Make sure you have Docker Desktop v4.40 or above installed in your system. Once you have that, make sure you have enabled the Enable Docker Model Runner by going to settings > Features in development. You can also check Enable host-side TCP support to communicate form your localhost (we will see a demo below for that).

docker desktop

Once you are done. Click on Apply & restart, and we are all set. To test it’s working, open any terminal any type docker model, you will see the output of all the available commands and this verifies everything is working as expected.

So, to intrext with the LLMs, we have two methods (as of now, stay tuned) from the CLI or the API (OpenAI-compatible). The CLI is pretty straightforward on the API front. We can interact with API either from inside a running container or from the localhost. Let’s look at these in much more detail.

From the CLI

If you have used docker cli (which almost every developer has who ever worked with the container) and used the commands, like docker pull, docker run, etc, the docker model uses the same pattern, only there is sub command addition which is the model keyword, so to pull a model we will do docker model pull <model name> or to run a pulled model docker model run <model name>. It makes things so much easier because we don’t need to learn whole new wording for a new tool.

Here are all the commands that are currently supported. Some more are coming soon (some are my favourites, too). Stay tuned!

terminal screenshot

Now, to run a mode, we first need to pull it. So, for example, we will run llama3.2. You will find all available models on the Docker Hub’s GenAI Catalog. So, open the terminal and run docker model pull ai/llama3.2. It will take some time to pull it depending on the Model size and your internet bandwidth. Once you pull it, run the docker model run ai/llama3.2, and it will start an inactive chat like you have a normal chatbot or ChatGPT, and once you are done, you can use /bye it to exit the interactive chat mode. Here is a screenshot:

terminal screenshot

From the API (OpenAI)

One of the fantastic things about Model Runner is that it implements OpenAI-compatible endpoints. We can interact with the API in many ways, like inside a running container or from the host machine using TCP or Unix Sockets.

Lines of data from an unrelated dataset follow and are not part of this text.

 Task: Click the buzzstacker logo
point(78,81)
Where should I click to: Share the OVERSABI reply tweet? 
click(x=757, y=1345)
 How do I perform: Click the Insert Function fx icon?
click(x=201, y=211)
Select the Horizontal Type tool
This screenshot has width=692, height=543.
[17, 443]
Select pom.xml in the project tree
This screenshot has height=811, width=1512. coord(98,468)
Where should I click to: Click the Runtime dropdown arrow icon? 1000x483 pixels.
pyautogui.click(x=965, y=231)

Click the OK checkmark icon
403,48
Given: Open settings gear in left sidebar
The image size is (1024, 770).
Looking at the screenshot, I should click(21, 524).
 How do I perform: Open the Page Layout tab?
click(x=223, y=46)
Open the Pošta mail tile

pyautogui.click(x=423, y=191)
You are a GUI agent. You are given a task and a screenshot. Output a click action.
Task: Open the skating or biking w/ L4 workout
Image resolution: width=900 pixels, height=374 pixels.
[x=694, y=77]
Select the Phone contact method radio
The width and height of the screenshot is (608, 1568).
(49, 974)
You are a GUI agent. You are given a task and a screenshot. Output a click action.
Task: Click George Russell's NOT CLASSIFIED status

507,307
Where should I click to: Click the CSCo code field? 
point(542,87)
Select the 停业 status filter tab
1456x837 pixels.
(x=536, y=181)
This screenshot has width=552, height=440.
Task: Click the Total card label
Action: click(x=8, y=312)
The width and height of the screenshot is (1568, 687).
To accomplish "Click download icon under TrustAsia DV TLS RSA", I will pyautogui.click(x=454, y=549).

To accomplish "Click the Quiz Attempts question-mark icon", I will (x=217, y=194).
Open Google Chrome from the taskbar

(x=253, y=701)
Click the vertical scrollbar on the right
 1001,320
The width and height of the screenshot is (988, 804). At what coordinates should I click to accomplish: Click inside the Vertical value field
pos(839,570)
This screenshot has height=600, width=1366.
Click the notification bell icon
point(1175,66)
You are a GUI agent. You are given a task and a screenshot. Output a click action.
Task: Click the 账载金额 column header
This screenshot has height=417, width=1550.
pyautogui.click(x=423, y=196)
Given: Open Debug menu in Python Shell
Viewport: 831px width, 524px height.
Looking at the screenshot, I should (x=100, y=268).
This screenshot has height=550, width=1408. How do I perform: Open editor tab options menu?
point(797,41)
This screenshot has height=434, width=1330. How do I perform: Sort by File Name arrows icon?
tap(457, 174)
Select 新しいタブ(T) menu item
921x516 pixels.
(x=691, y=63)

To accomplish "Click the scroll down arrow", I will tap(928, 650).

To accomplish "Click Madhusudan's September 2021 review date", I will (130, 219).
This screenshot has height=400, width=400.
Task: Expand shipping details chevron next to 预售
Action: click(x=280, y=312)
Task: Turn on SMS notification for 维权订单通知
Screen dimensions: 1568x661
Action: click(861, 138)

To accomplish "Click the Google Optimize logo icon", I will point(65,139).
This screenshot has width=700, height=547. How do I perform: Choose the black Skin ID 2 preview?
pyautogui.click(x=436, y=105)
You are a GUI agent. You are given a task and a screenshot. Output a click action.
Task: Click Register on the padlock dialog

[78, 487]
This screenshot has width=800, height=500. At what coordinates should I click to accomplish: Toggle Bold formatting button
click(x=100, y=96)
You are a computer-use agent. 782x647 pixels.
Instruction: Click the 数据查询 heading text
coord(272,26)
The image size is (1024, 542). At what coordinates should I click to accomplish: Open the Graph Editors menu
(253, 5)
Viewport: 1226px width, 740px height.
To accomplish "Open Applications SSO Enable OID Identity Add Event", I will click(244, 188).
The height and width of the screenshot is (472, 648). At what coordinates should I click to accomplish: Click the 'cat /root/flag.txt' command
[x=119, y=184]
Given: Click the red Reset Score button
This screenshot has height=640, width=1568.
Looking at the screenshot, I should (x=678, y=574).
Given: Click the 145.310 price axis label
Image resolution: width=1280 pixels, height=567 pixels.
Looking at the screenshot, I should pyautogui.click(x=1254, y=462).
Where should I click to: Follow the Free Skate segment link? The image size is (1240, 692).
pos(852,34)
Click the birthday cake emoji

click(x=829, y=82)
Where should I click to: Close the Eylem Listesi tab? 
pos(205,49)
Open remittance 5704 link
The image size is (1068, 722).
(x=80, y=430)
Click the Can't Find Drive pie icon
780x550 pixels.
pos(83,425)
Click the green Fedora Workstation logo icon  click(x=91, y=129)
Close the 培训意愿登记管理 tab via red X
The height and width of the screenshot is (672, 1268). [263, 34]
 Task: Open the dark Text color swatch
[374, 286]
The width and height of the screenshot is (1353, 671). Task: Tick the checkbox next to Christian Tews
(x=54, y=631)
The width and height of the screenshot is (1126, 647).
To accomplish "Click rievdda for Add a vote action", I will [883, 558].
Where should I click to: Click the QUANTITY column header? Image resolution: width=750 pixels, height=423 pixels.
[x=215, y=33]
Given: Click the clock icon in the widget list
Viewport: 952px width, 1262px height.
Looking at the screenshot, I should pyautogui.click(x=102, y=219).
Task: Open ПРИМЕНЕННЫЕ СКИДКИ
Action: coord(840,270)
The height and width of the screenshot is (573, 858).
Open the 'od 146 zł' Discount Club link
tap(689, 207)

We will see examples of different ways, but before that, here are the available endpoints. The endpoints will remain the same whether we interact with the API from inside a container or from the host. Only the host will change.

# OpenAI endpoints
    GET /engines/llama.cpp/v1/models
    GET /engines/llama.cpp/v1/models/{namespace}/{name}
    POST /engines/llama.cpp/v1/chat/completions
    POST /engines/llama.cpp/v1/completions
    POST /engines/llama.cpp/v1/embeddings
    Note: You can also omit llama.cpp.
Enter fullscreen mode Exit fullscreen mode

From Inside the Container

From inside the container, we will use http://model-runner.docker.internal it as the base URL, and we can hit any endpoint mentioned above. For example, we will hit /engines/llama.cpp/v1/chat/completions the endpoint to do a chat.

We will be using the curl. You can see it uses the same schema structure as OpenAI API. Make sure you have already pulled the model that you are trying to use.

    curl http://model-runner.docker.internal/engines/llama.cpp/v1/chat/completions \
    -H "Content-Type: application/json" \
    -d '{
        "model": "ai/llama3.2",
        "messages": [
            {
                "role": "system",
                "content": "You are a helpful assistant."
            },
            {
                "role": "user",
                "content": "Please write 100 words about the docker compose."
            }
        ]
    }'
Enter fullscreen mode Exit fullscreen mode

So, to test it out, that it works from inside the running container, I am running the jonlabelle/network-tools image in an interactive mode and then using the above curl command to talk to the API. And it worked.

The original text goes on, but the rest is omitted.